Вераний до самого полудня просидел на крыльце со стариком, то обнадеживая его получением всяких благ, то наводя ужас возможностью кончить жизнь в болоте, жертвою сельского праздника.
Грецин внимательно слушал речи краснобая, сидя с ним на лестнице крыльца, не приметив, что у того нет ни малейшей печали от неудачи в спасении «отца», и ничто не навело его на подозрение, что это не раб, а старший внук фламина, подосланный старым жрецом интриговать против Турна, родственника ненавидимого им великого Понтифекса, Скавра.
ГЛАВА XII
Обречение жертвы
Разбитной весельчак-краснобай Вераний был уже несколько лет известен всему округу, где находились поместья Турна и его заклятого врага, фламина Руфа.
Многие приметили, что Вераний иногда ночью возится в помещичьей свинарне у Балвентия, но что он там делает, никто не знал, да и не пытались узнавать, так как он рекомендовался его сыном и свинопас этого не отрицал; из всех поселян только один Тит-лодочник, тоже ходивший к Балвентию по ночам, провожая его сына, при разговорах об этом как-то многозначительно ухмылялся, точно что-то имея на уме.
У Верания водились деньги и он ими даже сорил в деревнях, обольщал красоток, но и этому никто не придавал значения по наивности одичалых жителей; они полагали, что раб ворует деньги у господ.
Тит-лодочник стал богатеть, но его благополучие приписали, как он сам объяснял, выгодному сбыту работы, – продаже сделанных им лодок, рыболовных снастей, перевозу путников за озеро, и ловле рыбы.

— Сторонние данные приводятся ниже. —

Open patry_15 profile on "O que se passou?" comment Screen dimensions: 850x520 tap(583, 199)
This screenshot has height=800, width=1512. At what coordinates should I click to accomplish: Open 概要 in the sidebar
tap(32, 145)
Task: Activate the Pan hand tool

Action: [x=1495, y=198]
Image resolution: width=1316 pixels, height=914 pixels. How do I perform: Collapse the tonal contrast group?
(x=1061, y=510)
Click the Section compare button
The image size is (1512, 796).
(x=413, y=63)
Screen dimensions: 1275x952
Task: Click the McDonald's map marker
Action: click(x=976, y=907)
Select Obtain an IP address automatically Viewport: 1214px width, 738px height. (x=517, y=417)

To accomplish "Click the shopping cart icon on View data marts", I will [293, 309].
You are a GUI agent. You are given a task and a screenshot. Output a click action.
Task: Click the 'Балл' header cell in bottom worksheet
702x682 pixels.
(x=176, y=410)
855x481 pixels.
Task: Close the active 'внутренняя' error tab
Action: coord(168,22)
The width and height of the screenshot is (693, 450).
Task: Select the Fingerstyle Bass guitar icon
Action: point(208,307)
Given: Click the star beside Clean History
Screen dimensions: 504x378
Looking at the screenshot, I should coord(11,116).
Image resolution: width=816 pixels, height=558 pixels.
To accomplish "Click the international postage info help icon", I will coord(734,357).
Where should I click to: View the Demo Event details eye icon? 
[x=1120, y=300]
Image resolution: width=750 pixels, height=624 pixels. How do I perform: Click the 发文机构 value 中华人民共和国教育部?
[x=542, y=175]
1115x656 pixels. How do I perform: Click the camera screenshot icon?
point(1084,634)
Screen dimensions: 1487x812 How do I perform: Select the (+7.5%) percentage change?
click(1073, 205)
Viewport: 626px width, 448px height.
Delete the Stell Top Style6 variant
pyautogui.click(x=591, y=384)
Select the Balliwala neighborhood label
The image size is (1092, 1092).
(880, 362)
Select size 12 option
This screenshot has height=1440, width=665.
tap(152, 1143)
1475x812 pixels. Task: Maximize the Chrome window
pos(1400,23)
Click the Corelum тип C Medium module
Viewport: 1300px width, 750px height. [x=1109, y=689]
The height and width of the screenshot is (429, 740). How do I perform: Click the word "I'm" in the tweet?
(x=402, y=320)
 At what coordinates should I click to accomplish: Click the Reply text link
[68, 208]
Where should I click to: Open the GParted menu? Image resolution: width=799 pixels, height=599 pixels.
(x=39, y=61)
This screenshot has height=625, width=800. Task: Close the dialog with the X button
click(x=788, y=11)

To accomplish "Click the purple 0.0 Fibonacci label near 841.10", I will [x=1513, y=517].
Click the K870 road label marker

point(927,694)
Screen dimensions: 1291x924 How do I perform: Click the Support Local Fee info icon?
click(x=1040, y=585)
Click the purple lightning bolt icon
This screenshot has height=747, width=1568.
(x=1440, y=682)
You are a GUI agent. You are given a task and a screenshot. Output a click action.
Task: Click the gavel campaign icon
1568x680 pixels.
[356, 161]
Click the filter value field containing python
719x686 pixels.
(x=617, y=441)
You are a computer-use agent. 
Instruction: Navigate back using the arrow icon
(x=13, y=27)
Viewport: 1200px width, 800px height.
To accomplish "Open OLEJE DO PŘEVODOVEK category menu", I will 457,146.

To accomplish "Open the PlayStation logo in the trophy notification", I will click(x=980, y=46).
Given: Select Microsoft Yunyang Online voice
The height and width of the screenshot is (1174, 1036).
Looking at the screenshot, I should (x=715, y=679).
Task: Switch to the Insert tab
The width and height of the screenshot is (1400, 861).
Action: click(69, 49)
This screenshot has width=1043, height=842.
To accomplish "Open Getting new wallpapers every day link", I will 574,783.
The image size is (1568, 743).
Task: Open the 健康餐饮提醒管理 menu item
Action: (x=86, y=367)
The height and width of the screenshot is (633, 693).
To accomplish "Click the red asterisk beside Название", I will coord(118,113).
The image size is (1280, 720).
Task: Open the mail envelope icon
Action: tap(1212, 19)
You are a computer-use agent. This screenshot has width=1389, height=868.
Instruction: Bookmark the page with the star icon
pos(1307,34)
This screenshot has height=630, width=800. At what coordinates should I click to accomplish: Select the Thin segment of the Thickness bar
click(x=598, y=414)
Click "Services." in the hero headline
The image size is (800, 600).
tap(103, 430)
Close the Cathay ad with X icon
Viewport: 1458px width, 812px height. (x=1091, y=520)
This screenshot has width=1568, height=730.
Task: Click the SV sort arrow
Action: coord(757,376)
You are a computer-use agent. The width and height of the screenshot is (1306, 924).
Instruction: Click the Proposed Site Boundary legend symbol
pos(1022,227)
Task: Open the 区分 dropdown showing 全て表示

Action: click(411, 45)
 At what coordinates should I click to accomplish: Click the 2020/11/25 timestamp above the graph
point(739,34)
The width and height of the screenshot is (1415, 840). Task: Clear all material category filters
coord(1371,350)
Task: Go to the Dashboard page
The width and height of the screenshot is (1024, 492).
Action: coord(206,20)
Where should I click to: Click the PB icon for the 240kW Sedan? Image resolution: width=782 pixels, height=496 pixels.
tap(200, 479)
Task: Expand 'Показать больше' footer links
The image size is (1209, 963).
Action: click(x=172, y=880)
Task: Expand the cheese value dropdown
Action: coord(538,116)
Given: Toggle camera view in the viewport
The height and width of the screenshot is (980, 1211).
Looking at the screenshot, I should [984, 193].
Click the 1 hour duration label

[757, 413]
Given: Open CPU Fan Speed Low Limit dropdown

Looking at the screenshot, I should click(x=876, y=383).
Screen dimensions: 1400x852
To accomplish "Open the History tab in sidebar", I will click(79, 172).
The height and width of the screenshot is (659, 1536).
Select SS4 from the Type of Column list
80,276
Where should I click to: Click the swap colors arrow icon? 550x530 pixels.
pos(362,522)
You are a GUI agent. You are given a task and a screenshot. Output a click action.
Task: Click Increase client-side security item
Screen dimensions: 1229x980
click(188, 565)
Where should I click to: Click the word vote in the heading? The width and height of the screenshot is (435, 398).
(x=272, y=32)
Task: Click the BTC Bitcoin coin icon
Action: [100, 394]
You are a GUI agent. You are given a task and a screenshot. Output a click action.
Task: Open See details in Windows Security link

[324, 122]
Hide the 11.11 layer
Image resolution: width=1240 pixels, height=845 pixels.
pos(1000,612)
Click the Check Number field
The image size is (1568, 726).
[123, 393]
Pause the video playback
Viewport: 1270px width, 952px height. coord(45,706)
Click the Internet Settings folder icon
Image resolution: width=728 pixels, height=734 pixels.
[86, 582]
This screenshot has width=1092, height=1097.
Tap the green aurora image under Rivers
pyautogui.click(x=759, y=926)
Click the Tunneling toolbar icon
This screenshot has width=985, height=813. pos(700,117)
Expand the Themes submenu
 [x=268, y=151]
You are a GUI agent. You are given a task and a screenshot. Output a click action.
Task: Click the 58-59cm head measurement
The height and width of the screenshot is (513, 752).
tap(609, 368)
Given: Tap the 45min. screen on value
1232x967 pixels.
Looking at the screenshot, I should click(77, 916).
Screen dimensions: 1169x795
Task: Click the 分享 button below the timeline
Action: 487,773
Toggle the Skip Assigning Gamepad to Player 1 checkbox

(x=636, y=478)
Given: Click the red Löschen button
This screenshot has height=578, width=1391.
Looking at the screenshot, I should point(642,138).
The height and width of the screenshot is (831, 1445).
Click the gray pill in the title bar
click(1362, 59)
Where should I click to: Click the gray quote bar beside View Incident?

Наивный Грецин в своем добродушии верил всем сказкам, какие ему плел Вераний о себе с нередкими противоречиями, в которых самым злополучным пунктом был его возраст, в каком он стал рабом: то таким маленьким, что даже не помнит ни слова из вейентского наречия, отличавшегося от говора латинян, то Люций Тарквиний взял его взрослым при своем недавнем походе, и т. п.
Объявлением своим отцом дряхлого свинопаса понизило его значение в глазах Грецина, мечтавшего получить в нем зятя «из благородных», т. е. такого, который мог бы с помощью влиятельной, богатой родни выкупиться из рабства сам, выкупить жену и тестя с его семьею.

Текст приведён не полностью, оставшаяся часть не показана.